The continuing work on this specification and API can be tracked here, and in the bug. Comments, feedback, and collaboration are all welcome. You can reach the authors on irc in the #audio channel on irc.mozilla.org.

Version

This is the second major version of this API (referred to by the developers as audio13)--the previous version is available here. The primary improvements and changes are:

  • Removal of mozSpectrum (i.e., native FFT calculation) -- will be done in JS now.
  • Added WebGL Arrays (i.e., fast, typed, native float arrays) for the event framebuffer as well as mozWriteAudio().
  • Native array interfaces instead of using accessors and IDL array arguments.
  • No zero padding of audio data occurs anymore. All frames are exactly 4096 elements in length.
  • Added mozCurrentSampleOffset()
  • Removed undocumented position/buffer methods on audio element.
  • Added mozChannels, mozRate, mozFrameBufferLength to loadedmetadata' event.

Demos written for the previous version are not compatible, though can be made to be quite easily. See details below.

API Tutorial

We have developed a proof of concept, experimental build of Firefox (builds provided below) which extends the HTMLMediaElement (e.g., affecting <video> and <audio>) and implements the following basic API for reading and writing raw audio data:

Reading Audio

Audio data is made available via an event-based API. As the audio is played, and therefore decoded, each frame is passed to content scripts for processing after being written to the audio layer--hence the name, AudioWritten. Playing and pausing the audio all affect the streaming of this raw audio data as well.

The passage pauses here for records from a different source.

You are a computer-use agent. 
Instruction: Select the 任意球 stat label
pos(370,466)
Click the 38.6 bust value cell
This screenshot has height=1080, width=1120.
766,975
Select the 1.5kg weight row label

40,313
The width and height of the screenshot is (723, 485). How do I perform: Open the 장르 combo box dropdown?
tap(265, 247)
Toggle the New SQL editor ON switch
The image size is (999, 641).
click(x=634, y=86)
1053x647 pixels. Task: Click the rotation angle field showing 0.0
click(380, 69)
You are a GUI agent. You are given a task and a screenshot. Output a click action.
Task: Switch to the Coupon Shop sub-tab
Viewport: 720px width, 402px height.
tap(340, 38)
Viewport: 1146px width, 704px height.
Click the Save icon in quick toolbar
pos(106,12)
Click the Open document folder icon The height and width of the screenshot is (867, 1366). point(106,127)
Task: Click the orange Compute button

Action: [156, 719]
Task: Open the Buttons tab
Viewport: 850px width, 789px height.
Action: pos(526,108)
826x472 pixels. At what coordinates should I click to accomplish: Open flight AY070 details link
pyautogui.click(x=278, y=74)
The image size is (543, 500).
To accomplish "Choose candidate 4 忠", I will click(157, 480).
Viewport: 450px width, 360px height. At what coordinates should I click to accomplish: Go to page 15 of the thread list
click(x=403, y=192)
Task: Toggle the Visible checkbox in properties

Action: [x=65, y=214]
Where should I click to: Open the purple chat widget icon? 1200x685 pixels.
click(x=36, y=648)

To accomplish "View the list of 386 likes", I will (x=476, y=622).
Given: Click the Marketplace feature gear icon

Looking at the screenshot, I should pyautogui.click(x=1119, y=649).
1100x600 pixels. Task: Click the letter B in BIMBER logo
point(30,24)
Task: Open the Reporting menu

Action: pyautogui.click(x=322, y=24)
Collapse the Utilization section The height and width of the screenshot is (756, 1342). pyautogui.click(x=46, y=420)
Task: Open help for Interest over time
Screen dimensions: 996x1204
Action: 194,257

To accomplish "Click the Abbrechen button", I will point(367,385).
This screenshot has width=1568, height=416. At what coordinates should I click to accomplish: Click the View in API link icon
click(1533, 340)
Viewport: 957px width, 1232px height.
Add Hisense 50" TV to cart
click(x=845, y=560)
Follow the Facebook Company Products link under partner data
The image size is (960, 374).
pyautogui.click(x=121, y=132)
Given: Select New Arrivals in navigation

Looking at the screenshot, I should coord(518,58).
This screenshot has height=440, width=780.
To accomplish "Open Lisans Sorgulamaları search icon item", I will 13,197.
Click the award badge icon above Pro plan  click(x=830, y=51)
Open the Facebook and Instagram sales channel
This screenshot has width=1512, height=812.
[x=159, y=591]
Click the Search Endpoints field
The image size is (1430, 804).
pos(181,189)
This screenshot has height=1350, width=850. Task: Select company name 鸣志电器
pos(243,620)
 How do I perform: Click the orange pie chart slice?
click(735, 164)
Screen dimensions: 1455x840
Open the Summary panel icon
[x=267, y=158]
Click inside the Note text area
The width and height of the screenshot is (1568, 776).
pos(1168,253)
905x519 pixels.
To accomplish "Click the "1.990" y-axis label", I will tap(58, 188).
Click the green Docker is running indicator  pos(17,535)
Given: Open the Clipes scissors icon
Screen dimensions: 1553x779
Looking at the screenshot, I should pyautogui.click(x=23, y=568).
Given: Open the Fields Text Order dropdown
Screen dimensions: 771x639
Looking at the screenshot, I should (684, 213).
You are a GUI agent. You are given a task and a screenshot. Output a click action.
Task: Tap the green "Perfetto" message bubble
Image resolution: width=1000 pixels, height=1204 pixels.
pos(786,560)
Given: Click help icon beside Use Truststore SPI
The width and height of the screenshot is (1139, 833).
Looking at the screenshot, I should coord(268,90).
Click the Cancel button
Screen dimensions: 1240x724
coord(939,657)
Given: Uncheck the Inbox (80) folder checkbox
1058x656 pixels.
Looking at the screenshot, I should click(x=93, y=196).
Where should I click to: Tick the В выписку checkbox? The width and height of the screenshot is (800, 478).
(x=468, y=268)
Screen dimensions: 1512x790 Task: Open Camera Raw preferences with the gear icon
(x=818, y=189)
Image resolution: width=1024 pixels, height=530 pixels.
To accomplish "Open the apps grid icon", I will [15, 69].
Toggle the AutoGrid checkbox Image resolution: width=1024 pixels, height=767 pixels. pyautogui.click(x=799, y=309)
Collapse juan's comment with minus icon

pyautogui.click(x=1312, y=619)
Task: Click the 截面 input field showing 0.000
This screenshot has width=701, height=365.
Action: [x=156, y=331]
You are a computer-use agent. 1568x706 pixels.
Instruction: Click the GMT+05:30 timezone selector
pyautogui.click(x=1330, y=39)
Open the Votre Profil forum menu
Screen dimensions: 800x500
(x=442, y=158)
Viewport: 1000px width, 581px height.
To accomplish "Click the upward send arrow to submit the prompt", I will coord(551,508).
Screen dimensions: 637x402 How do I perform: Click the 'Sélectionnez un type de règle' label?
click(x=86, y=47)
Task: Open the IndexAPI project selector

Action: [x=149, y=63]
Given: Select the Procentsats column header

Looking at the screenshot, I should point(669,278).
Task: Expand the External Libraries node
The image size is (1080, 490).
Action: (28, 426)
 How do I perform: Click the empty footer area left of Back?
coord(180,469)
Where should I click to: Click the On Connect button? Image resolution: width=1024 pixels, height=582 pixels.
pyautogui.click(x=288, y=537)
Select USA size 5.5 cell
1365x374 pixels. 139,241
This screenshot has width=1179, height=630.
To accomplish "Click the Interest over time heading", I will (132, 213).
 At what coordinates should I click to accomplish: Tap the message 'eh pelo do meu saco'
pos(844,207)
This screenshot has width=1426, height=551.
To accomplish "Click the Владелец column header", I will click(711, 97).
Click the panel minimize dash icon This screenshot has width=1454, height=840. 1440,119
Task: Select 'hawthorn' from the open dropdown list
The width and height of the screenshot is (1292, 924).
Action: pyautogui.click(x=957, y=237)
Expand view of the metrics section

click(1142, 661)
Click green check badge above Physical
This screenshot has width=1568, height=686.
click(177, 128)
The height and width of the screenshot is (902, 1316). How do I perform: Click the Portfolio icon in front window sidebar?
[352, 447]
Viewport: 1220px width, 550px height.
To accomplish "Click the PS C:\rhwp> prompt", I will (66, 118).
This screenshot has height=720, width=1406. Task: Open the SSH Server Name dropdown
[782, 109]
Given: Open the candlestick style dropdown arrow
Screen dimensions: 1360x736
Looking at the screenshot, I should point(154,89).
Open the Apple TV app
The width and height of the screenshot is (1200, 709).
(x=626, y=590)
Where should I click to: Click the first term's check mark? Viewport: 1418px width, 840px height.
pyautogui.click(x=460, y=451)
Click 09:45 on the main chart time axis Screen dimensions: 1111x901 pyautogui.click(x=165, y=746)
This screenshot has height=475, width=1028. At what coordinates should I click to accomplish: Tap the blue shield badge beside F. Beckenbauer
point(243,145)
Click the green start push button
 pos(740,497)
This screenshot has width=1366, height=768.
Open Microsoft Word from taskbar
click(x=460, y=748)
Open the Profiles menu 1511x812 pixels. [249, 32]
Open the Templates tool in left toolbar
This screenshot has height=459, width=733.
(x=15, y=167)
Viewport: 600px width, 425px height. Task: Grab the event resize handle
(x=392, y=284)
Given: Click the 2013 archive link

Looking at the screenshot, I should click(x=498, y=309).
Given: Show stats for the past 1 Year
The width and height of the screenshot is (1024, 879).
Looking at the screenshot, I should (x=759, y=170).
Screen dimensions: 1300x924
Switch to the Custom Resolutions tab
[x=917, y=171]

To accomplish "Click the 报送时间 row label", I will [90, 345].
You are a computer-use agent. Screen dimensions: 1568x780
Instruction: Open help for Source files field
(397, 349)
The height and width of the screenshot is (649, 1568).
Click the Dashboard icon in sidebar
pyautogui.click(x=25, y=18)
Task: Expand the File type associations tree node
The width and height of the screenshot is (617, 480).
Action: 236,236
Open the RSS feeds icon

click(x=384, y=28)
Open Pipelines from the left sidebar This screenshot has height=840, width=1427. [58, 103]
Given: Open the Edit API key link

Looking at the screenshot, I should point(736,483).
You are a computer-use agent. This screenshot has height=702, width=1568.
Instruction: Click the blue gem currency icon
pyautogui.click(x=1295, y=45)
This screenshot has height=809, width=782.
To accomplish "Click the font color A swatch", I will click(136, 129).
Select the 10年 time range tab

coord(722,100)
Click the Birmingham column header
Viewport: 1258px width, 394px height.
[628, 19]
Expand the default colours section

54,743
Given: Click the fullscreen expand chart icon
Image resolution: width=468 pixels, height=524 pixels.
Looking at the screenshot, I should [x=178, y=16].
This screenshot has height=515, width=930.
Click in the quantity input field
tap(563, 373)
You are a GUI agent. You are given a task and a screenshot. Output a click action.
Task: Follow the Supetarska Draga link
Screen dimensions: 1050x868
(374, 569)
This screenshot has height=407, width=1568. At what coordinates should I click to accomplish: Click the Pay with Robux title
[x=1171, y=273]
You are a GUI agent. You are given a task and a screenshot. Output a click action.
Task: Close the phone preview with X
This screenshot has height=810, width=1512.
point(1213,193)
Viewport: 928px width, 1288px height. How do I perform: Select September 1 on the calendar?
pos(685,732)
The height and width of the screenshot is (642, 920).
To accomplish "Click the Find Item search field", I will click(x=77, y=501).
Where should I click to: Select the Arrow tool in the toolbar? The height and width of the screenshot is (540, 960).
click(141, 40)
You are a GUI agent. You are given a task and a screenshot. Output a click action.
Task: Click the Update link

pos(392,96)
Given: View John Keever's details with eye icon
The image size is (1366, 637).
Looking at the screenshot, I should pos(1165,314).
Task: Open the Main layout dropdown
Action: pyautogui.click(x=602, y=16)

Consumers of this raw audio data register two callbacks on the <audio> or <video> element like in order to consume this data:

<audio src="song.ogg"
       onloadedmetadata="audioInfo(event);"
       onaudiowritten="audioWritten(event);">
</audio>

The LoadedMetadata event is a standard part of HTML5, and has been extended to provide more detailed information about the audio stream. Specifically, developers can obtain the number of channels and sample rate per second of the audio. This event is fired once as the media resource is first loaded, and is useful for interpreting or writing the audio data.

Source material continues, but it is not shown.